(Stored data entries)
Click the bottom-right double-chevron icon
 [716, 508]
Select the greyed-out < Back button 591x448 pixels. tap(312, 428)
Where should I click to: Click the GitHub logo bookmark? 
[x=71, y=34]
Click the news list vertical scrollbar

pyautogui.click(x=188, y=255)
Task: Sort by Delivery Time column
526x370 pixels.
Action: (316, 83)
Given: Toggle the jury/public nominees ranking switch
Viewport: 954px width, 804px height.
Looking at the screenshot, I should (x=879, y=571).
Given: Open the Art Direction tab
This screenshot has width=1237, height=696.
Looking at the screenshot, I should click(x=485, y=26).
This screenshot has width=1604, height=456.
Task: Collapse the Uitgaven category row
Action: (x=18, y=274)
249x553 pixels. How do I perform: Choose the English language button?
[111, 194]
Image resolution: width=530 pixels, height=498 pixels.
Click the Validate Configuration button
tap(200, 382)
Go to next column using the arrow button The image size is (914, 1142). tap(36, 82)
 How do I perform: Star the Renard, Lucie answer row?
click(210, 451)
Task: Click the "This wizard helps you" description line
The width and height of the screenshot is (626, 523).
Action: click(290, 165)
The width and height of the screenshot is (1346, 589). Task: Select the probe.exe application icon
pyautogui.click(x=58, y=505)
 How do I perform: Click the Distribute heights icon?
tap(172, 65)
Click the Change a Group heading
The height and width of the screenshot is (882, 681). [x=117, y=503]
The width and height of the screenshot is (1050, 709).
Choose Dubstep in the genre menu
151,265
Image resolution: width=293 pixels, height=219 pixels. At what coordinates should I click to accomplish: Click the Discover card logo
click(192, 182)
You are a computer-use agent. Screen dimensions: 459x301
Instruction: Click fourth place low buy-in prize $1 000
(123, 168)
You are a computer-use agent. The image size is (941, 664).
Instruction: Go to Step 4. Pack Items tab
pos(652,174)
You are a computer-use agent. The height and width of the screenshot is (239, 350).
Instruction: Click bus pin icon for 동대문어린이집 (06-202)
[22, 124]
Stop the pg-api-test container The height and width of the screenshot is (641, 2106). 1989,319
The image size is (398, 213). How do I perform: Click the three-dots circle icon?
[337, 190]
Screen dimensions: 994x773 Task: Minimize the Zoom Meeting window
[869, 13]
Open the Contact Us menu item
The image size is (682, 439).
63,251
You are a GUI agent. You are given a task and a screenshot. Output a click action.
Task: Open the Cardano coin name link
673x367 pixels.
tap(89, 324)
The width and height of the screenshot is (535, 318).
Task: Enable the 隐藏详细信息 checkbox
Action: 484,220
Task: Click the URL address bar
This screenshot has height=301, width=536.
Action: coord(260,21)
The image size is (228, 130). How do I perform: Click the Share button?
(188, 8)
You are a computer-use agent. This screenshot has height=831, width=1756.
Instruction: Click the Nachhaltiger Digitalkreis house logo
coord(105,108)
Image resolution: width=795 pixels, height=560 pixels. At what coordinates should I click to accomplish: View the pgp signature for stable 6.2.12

- **Do this**
Pull out every line of the records above that contains the string "Instruction".

- **Output below**
Instruction: Click fourth place low buy-in prize $1 000
Instruction: Go to Step 4. Pack Items tab
Instruction: Click bus pin icon for 동대문어린이집 (06-202)
Instruction: Click the Nachhaltiger Digitalkreis house logo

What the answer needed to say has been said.